Reinhart issued the order hours after the DOJ said it had filed its proposed redactions to the affidavit.

Multiple US media organizations asked Reinhart to unseal the affidavit, following the release of the warrant that Federal Bureau of Investigation (FBI) agents executed to search the estate located in Palm Beach earlier this month.

The DOJ has opposed the unsealing of the affidavit, claiming that the move would undermine “an ongoing law enforcement investigation that implicates national security”.
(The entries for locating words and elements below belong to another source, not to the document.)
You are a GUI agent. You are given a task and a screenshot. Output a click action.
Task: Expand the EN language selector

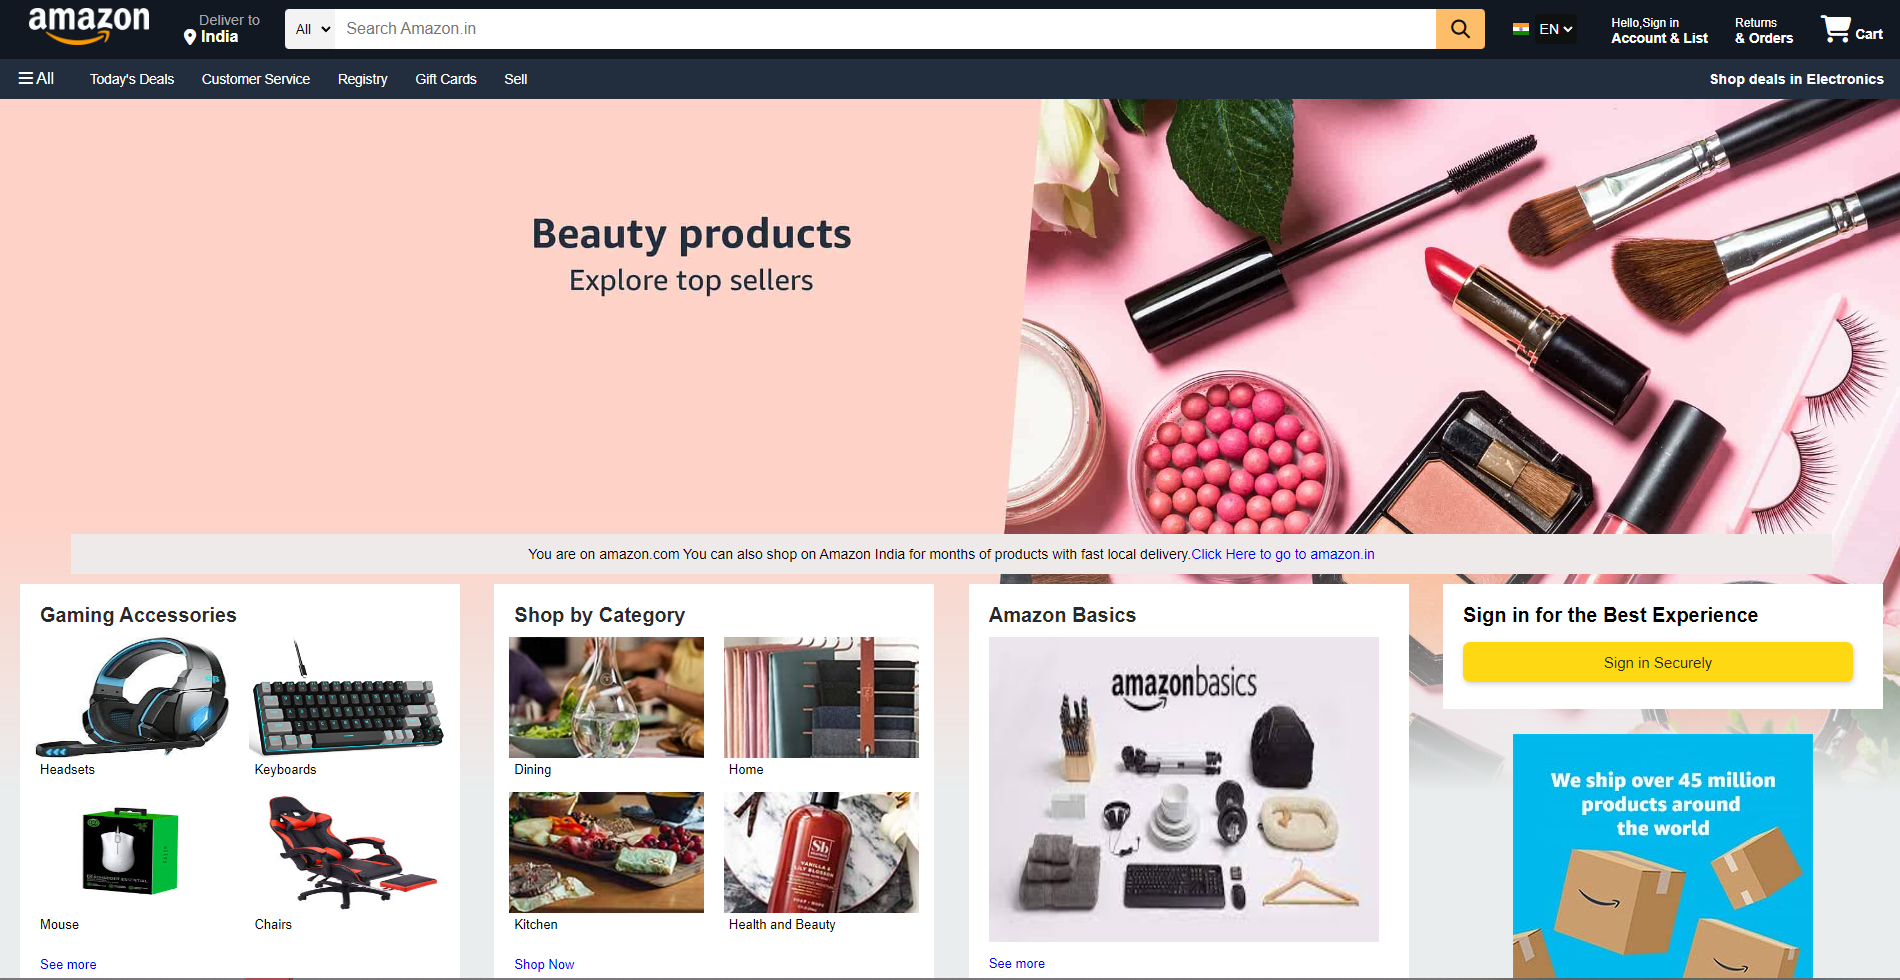pyautogui.click(x=1556, y=29)
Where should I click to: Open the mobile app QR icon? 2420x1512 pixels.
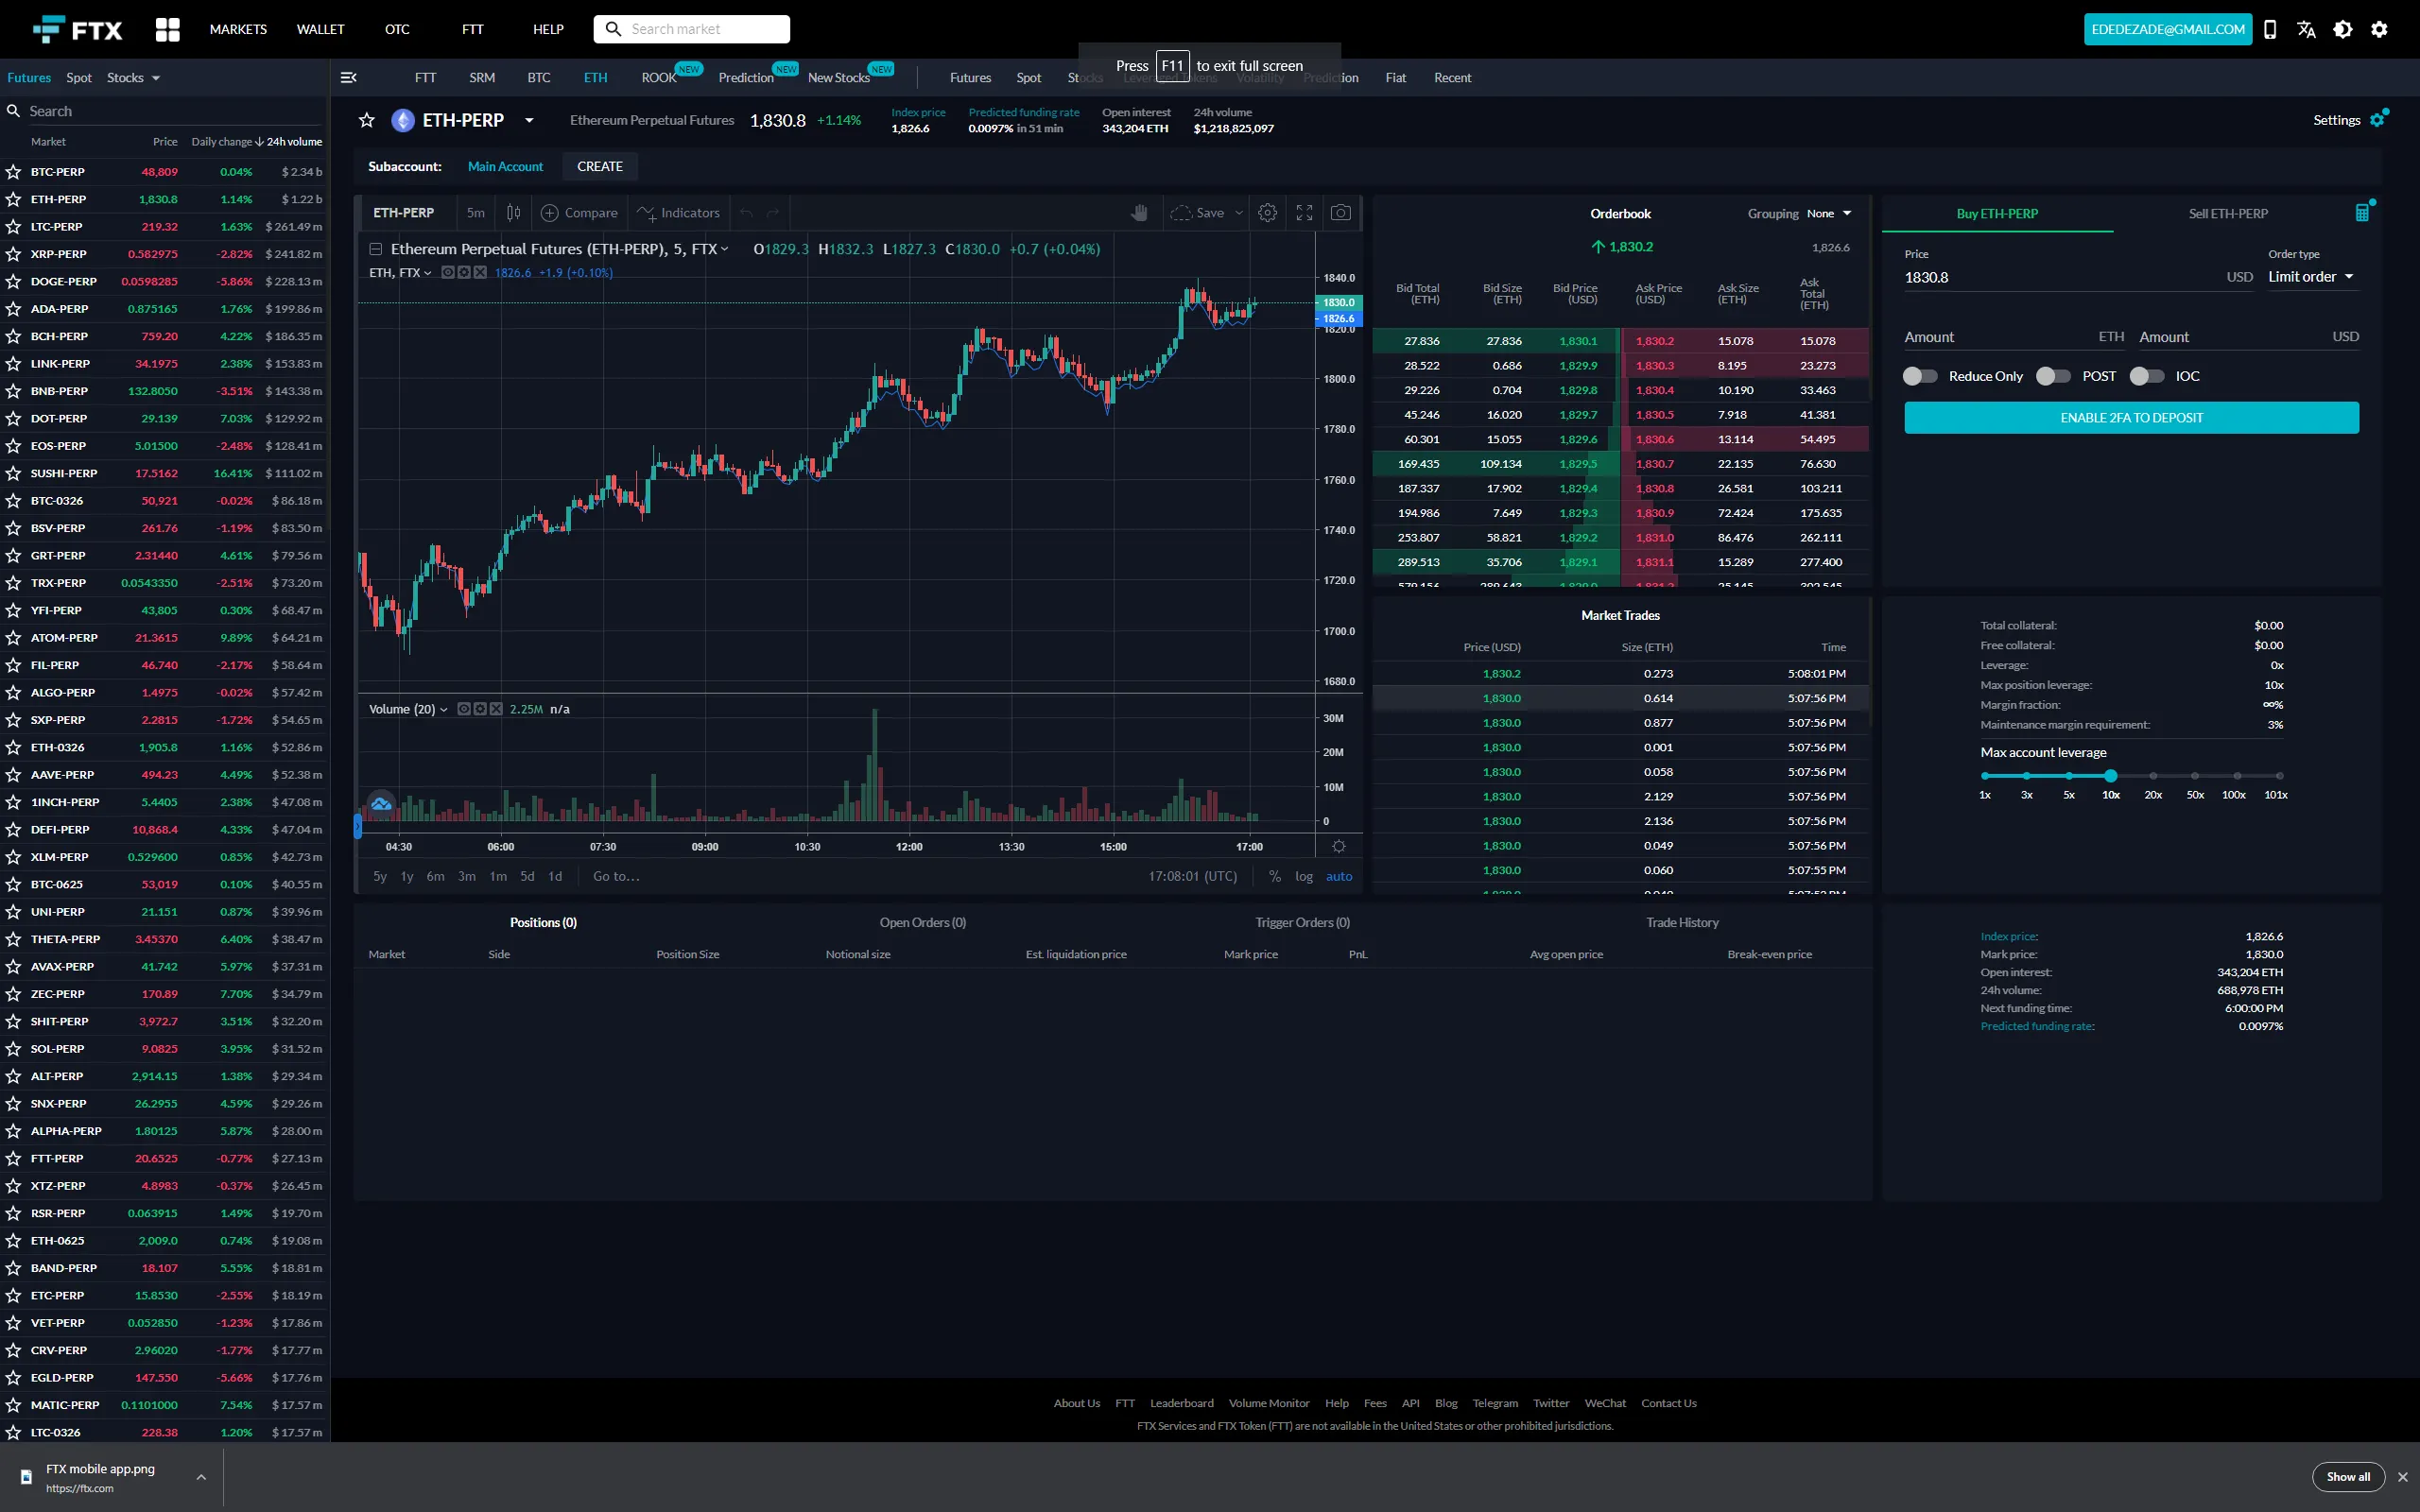[x=2270, y=29]
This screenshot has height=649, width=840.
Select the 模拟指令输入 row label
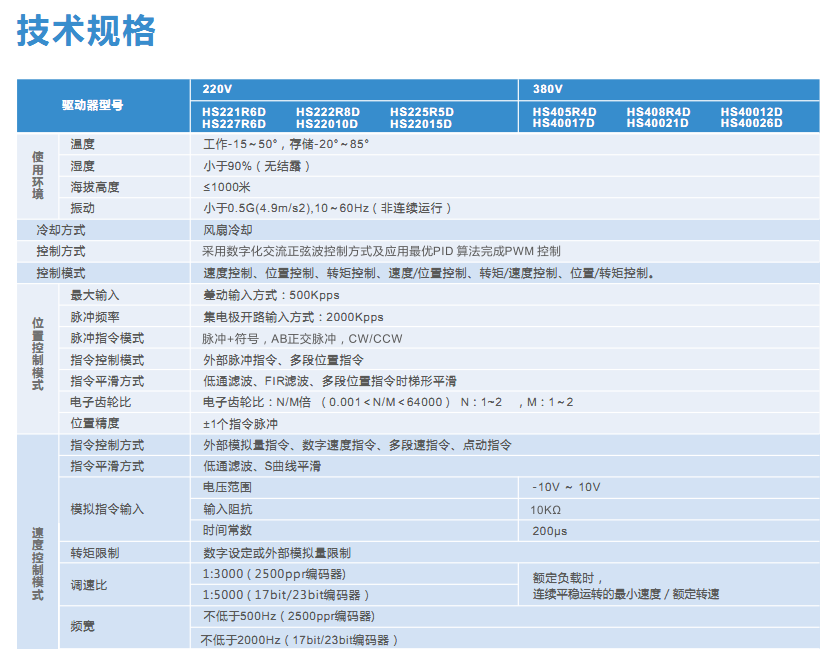click(x=107, y=509)
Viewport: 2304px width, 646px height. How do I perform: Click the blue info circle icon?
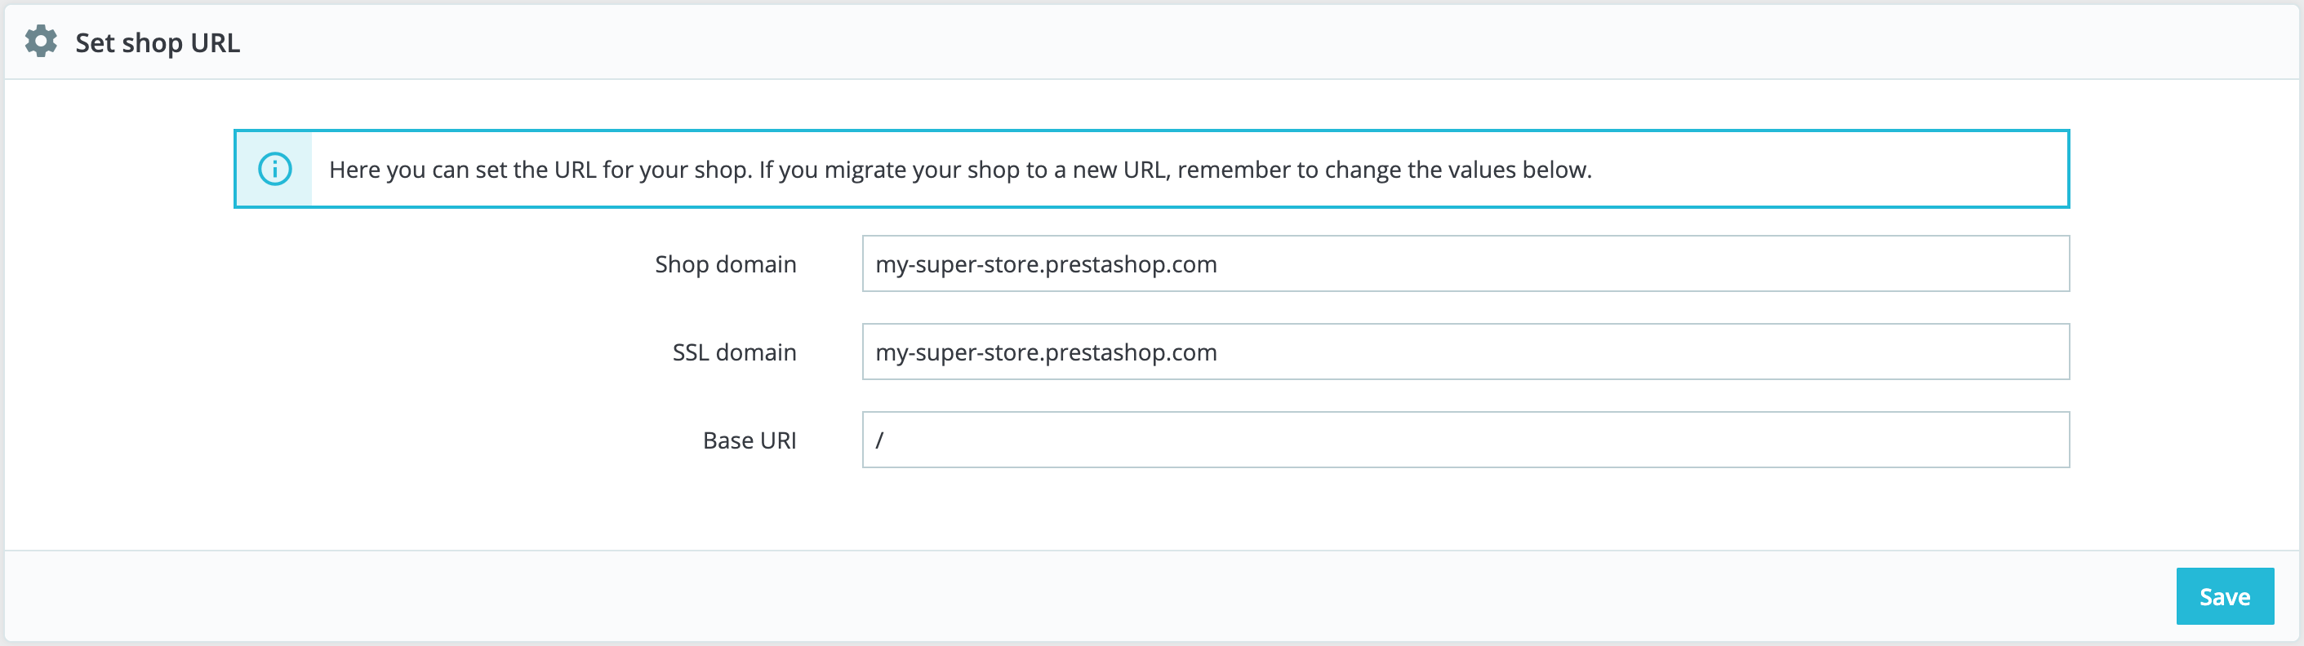pos(275,169)
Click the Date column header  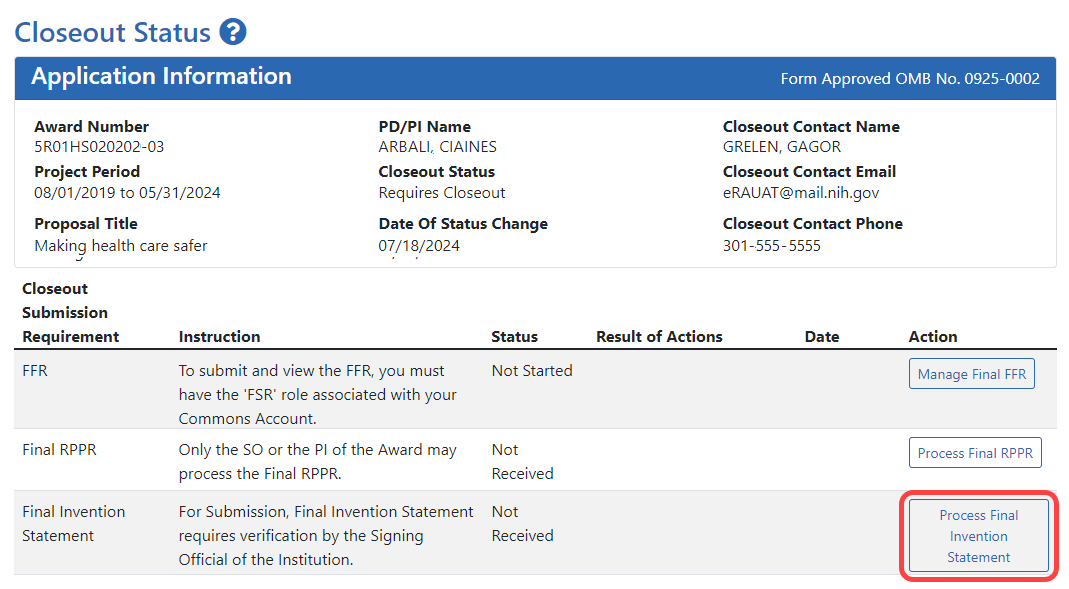coord(822,336)
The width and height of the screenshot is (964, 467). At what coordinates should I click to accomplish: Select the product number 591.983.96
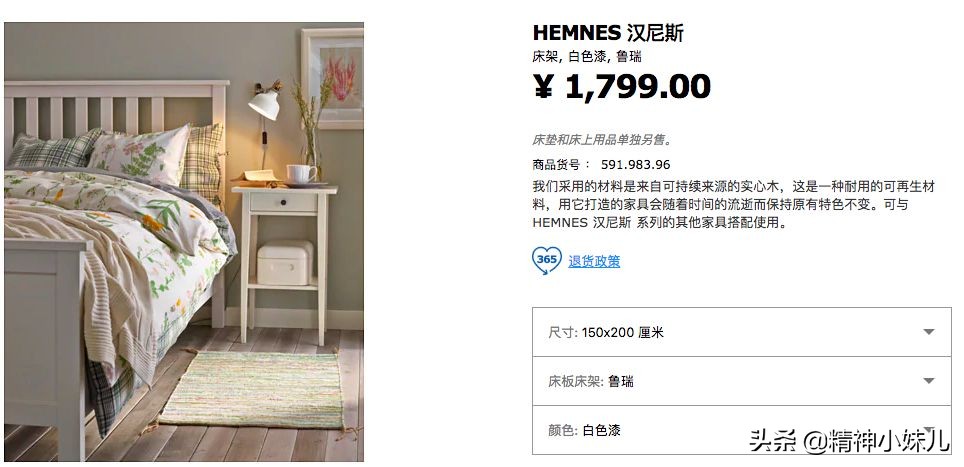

The media outlets had argued that the significant public interest in the affidavit justifies disclosing at least part of it.

Trump and many Republicans have denounced what they called a “raid” on Mar-a-Lago and repeatedly lashed out at the FBI and the DOJ.

Speaking on the matter for the first time, President Joe Biden said on Wednesday that he had “zero” advance notice before the search.

The FBI operation on Mar-a-Lago was part of the DOJ’s investigation into whether Trump had mishandled classified documents.

The unsealed warrant listed three potential criminal violations — concealment or removal of federal records, destruction or alteration of records in a federal investigation, and transmitting defense information.

A “receipt for property” included 33 seized items, including 11 sets of documents described either as “classified/TS/SCI”, “top secret”, “secret” or “confidential”.

Trump has denied any wrongdoing and claimed all documents taken by FBI agents were declassified.

The former leader said on Monday that his attorneys have demanded the DOJ be instructed to immediately stop the review of documents seized from Mar-a-Lago.